On this, it will correctly output 1 (with the len variable at 10). When the len variable is changed to 9, it will correctly output two, because both 1-9 and 2-10 are 9 line patterns that occur at least twice.

However, when I run this on my target files (an example of which can be found here), I get impossible results.

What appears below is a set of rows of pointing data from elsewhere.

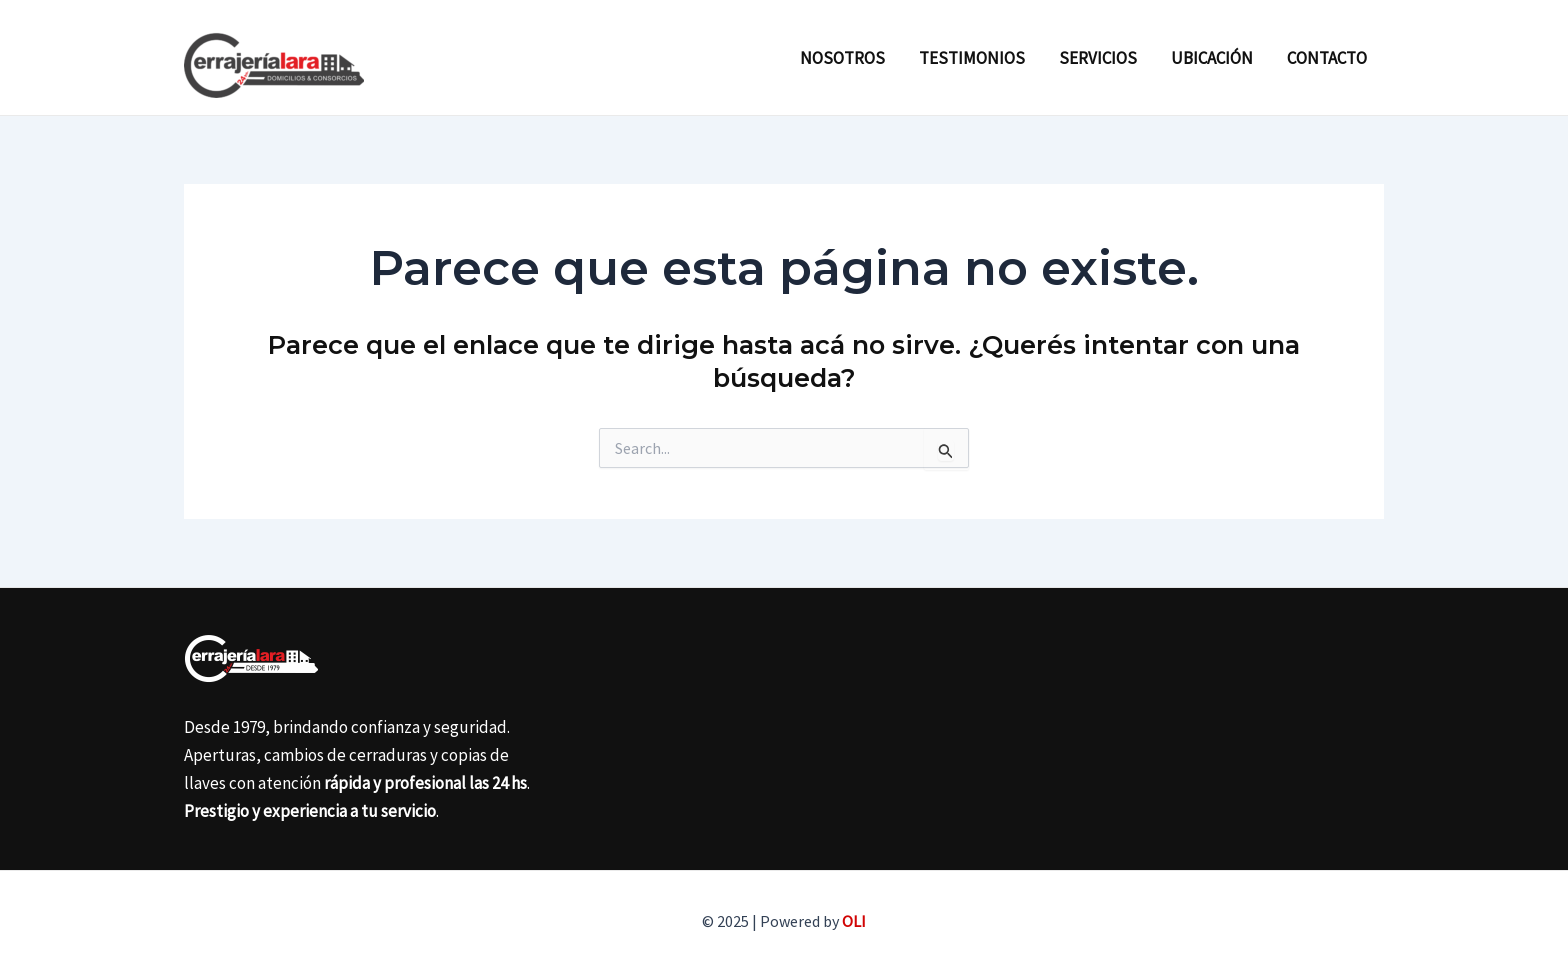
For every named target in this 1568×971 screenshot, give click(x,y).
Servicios (1098, 58)
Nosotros (842, 58)
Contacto (1327, 58)
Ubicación (1212, 58)
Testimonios (972, 58)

In this script, the amount of nine-line patterns found will always have to be at least double the amount of ten line patterns. Take the above example of 1-10. In that, 1-10 is the only ten line pattern. However, within it are both 1-9 and 2-10, both of which are repeated twice. When I run my script though, for ten-line repeated patterns, I get an output of 2, and for nine-line patterns I also get an output of 2. This is clearly incorrect. Why is this happening?

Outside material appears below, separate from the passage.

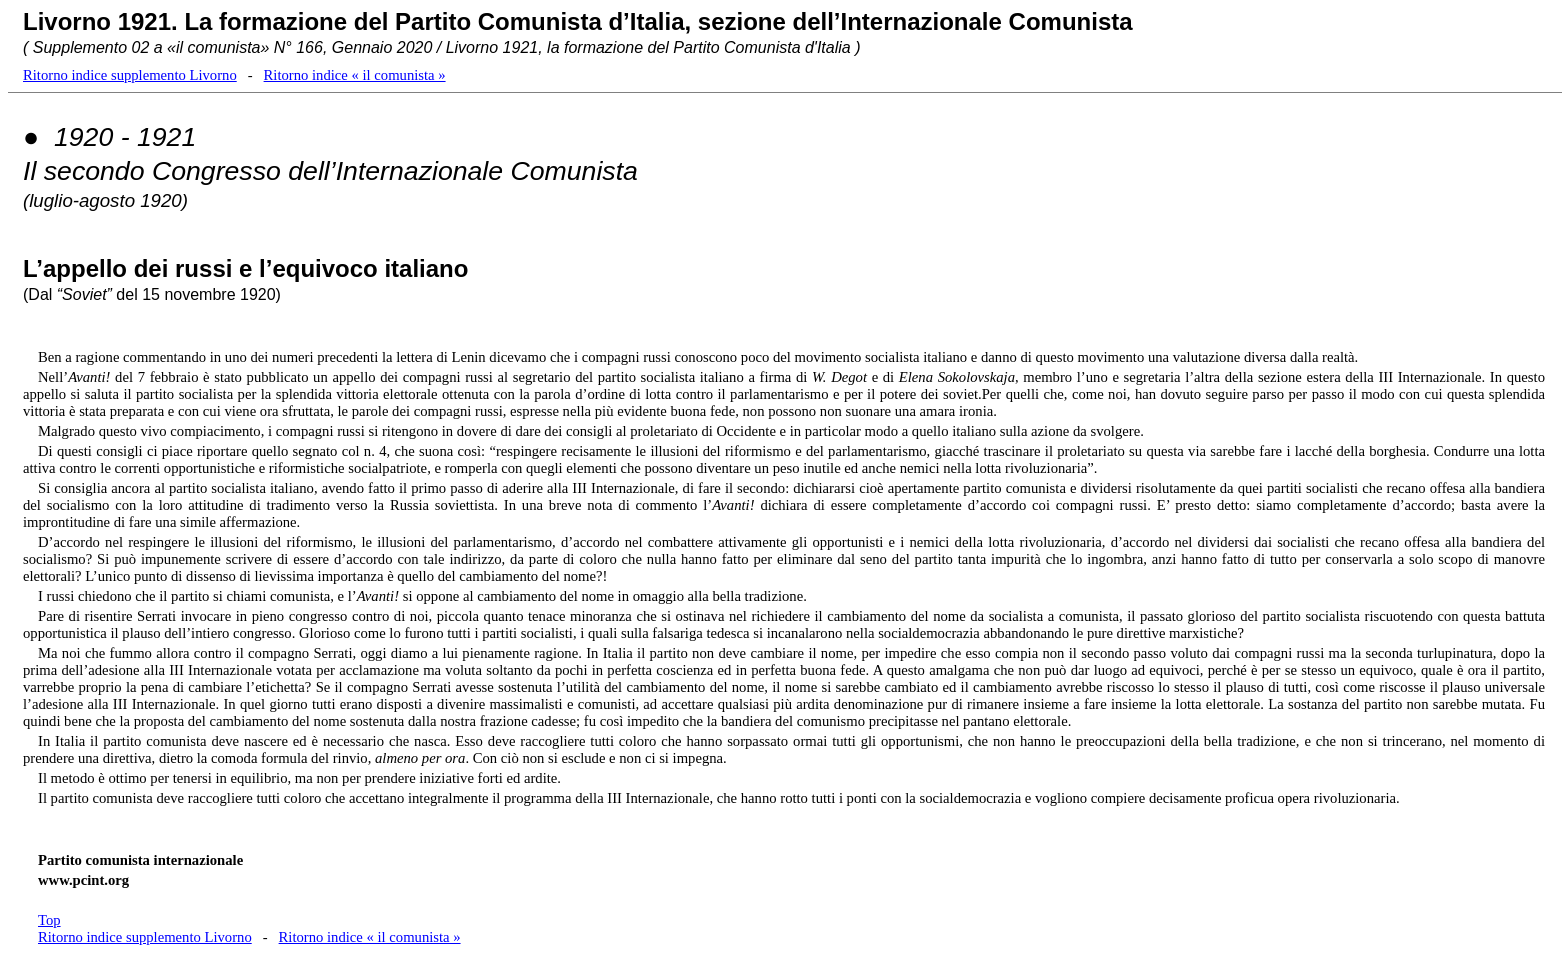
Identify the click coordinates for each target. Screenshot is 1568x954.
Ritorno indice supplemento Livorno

Note - the fileprep variable was created to create a list of numbers from the input file (see the sample file I linked).

2
  • Some comments in the code would help to understand what the idea behind the various parts are, and what they should do. Commented Jan 27, 2019 at 16:33
  • What's tho overall purpose? To find cycles? Or to do a sort of a frequency analysis? Commented Jan 27, 2019 at 17:11

1 Answer 1

0

The phenomenon you describe is actually not impossible, so your script is not the problem. The smallest example I can think of is with len=3 as opposed to len=2, and the input file is

1
2
1
2
1
2

With len=3, you get the result 2, but with len=2, you don't get some number ≥4 as you would maybe suspect, but again the result 2. In order to get the same number of distinct repeating patterns with len=10 as well as with len=9, you just need to extrapolate the file to 13 lines.

Addendum:

I modified the count() function to

count() {
    count=$(( $3 - $2 + 1 ))
    pattern=$(echo  "$1" | head -n $3 | tail -n $count)
    occur=$(echo "$1" | pcregrep -Mc "^\Q$(echo "$pattern")\E$")
    [ $occur -ge 2 ] && echo "$pattern occurs $occur times." >&2
    echo $occur
}

So it prints the pattern which repeats to the standard error output. It says that the 10-line pattern

16
...
16

appears 360 times, while the 10-line pattern

16
...
16
8

appears twice. On the other hand, the 9-line pattern

16
...
16

appears 362 times, while

16
...
16
8

appears twice. Your file contains many blocks of subsequent lines with 16. What puzzles me is why the 9 lines with 16 do not occur once more for each such block, but only two times more than the 10 lines in total.

1
  • Thank you very much, I had never thought about the fact that there are more distinct 10 line possibilities than 9 line. Commented Feb 9, 2019 at 17:24

You must log in to answer this question.